Top of Data for processing

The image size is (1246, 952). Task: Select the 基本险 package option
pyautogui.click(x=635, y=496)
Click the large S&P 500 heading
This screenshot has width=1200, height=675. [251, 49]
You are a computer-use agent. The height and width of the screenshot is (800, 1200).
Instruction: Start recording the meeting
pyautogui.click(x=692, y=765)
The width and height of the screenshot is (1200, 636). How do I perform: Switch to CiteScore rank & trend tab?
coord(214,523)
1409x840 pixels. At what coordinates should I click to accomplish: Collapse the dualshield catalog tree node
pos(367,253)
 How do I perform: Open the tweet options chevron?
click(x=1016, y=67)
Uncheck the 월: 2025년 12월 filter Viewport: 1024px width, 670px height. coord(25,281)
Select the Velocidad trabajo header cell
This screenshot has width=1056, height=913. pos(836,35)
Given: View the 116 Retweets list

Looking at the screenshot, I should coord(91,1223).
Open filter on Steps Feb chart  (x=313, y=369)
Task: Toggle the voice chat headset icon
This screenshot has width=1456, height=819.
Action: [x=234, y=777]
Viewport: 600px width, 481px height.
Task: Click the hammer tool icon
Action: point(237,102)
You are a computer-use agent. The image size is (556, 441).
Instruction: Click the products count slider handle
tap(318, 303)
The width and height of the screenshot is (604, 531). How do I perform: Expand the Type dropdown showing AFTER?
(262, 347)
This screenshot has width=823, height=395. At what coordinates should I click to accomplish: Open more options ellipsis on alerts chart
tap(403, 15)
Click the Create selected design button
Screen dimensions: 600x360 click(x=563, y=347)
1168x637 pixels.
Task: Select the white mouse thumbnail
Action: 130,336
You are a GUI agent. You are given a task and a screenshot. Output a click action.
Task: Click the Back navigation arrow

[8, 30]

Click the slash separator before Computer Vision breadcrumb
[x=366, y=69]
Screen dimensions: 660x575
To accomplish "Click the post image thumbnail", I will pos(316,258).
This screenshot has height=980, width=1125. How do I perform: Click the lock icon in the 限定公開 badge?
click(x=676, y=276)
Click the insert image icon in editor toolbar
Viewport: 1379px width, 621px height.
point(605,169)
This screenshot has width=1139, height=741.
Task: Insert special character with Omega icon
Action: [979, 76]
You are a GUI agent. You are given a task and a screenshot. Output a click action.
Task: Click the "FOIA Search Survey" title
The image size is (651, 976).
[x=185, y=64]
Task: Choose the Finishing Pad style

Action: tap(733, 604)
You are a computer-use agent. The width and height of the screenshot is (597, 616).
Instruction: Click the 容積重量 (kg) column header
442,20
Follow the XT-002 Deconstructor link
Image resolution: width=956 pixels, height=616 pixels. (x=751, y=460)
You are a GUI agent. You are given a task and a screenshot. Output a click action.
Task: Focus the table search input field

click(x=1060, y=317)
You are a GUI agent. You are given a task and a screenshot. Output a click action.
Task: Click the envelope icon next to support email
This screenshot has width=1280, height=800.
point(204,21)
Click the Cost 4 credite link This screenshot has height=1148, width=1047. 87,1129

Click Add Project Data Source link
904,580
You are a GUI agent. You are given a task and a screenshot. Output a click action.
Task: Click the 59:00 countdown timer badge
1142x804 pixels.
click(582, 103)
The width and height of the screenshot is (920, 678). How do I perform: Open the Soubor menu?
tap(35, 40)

Bottom of Data for processing

**Directions for this task:**
Scan the lines above for "Click the slash" and for "Click the insert image icon in editor toolbar". Repeat exactly the line holding each of them and every line in between.

**Task response:**
Click the slash separator before Computer Vision breadcrumb
[x=366, y=69]
Screen dimensions: 660x575
To accomplish "Click the post image thumbnail", I will pos(316,258).
This screenshot has height=980, width=1125. How do I perform: Click the lock icon in the 限定公開 badge?
click(x=676, y=276)
Click the insert image icon in editor toolbar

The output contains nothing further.